Der griechische Geschichtschreiber Plutarch sagt irgendwo einmal, daß es für die Erkenntniß der Geschichte oft wichtiger sei, eine bezeichnende Aeußerung eines hervorragenden Mannes zu wissen, als in lange Beschreibungen von Kriegen und Schlachten sich zu vertiefen; denn aus einer einzigen Aeußerung lasse sich oft das ganze Wesen eines solchen Mannes abnehmen. Unter diesem Gesichtspunkt stellen wir im Nachfolgenden eine Anzahl von Worten bedeutender Herrscher zusammen; nicht bloß zur Nachahmung fordern sie auf, sie zeigen auch Abwege, auf die ein Fürst gerathen kann.

Die Reihe der römischen Kaiser eröffnet Augustus, dem das römische Volk die Herstellung des Friedens nach den Greueln der Bürgerkriege dankt: nicht ohne Grund hat es ihm den Namen eines Vaters des Vaterlandes aufgedrungen; die Lobsprüche der Dichter seiner Zeit waren insofern wohlverdient, als er einer der größten Reorganisatoren der Geschichte ist. Obwohl er das Heer in seiner Hand hatte, gründete er doch nicht, wie man gewöhnlich sagt, schlechthin die Monarchie; er theilte die Gewalt mit dem Senat, dem hohen Rath des Reiches, in welchem die Angehörigen der alten aristokratischen Geschlechter vertreten waren, und ließ sich in der Debatte widersprechen, ohne zu zürnen. Als einem gewissen Aemilius Aelianus vorgeworfen ward, er denke schlecht vom Kaiser, weigerte sich Augustus, eine Untersuchung anzuordnen: „Es ist genug, wenn man uns nicht thätlich schaden kann!“ Er hörte es mit an, daß ihm, wenn er wohl über die Hitze der Debatten im Senat sich verstimmt zeigte, gesagt wurde, es müsse den Senatoren frei stehen, sich über die öffentlichen Angelegenheiten unumwunden zu äußern. Der Sitte nach empfahl er seine Stiefsöhne und Enkel dem Volke bei den Wahlen zu den Ehrenämtern. „Wählt sie,“ sagte er dann, „wenn sie es verdienen"; niemals ließ er diesen Zusatz weg. Bei seinem Tode fragte er die sein Bett umstehenden Freunde, ob sie glaubten, daß er seine Lebensrolle gut durchgeführt habe; im Sterben wünschte er, ein gutes Zeugniß über sich zu erhalten, und die Geschichte hat es ihm nicht versagt, wenn wir auch wohl wissen, daß seine Persönlichkeit oft in entgegengesetztem Sinne aufgefaßt worden ist.

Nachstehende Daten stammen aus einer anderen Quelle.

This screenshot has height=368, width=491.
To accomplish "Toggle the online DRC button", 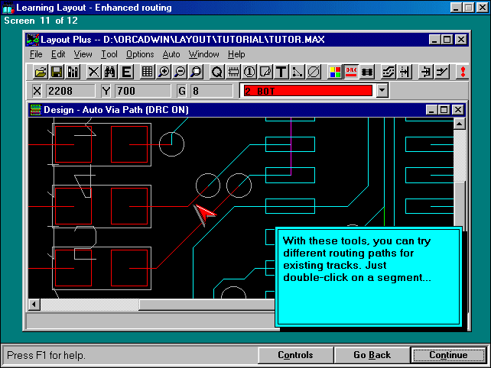I will coord(351,72).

Wie oft ist sein Stiefsohn und Nachfolger Tiberius als ein Scheusal ohnegleichen abgeschildert worden, weil man über ihn nichts hörte als den Klatsch der Hauptstadt. Für Kammerdiener, sagte der Marschall Catinat und nach ihm Hegel, giebt es keine Helden. Aber die große Anklageakte, welche der Geschichtschreiber Tacitus über ihn zusammengestellt hat und welche mit der Wirkung eines in sich geschlossenen Kunstwerks die Seelen der Leser ergreift – sie enthält doch auch zahlreiche Dinge, welche ihre eigene Wirkung aufheben.

Als das jenseitige Spanien beim Senat um die Erlaubniß bat, dem Tiberius und seiner Mutter einen Tempel erbauen zu dürfen, da lehnte er es nach des Tacitus eigenem Bericht mit den schönen Worten ab! „Die Nachwelt wird meinem Andenken mehr als genug Ehre erweisen, wenn sie urtheilt, daß ich meiner Ahnen werth, für euer Wohl besorgt, standhaft in Gefahr und im Interesse des Gemeinwesens nicht furchtsam vor Feindseligkeiten gewesen sei. Das sollen meine Tempel in euren Herzen sein, das meine Bilder, und zwar solche, die dauern werden. Bilder aus Stein werden gleich Gräbern gemieden, wenn das Urtheil der Nachwelt umschlägt. Ich bitte die Götter, daß sie mir bis zum Schluß meines Lebens einen maßvollen Sinn erhalten, welcher weiß, was Menschen und Göttern recht ist; meine Mitbürger und die Bundesgenossen aber bitte ich, daß sie mir, wenn ich einst abgeschieden bin, ein gutes Gedenken bewahren.“ Ist es möglich, daß ein Fürst, vor dem alles zu kriechen bereit ist, schöner und würdiger die andern, zum Bewußtsein dessen erweckt, was ihm und was ihnen geziemt?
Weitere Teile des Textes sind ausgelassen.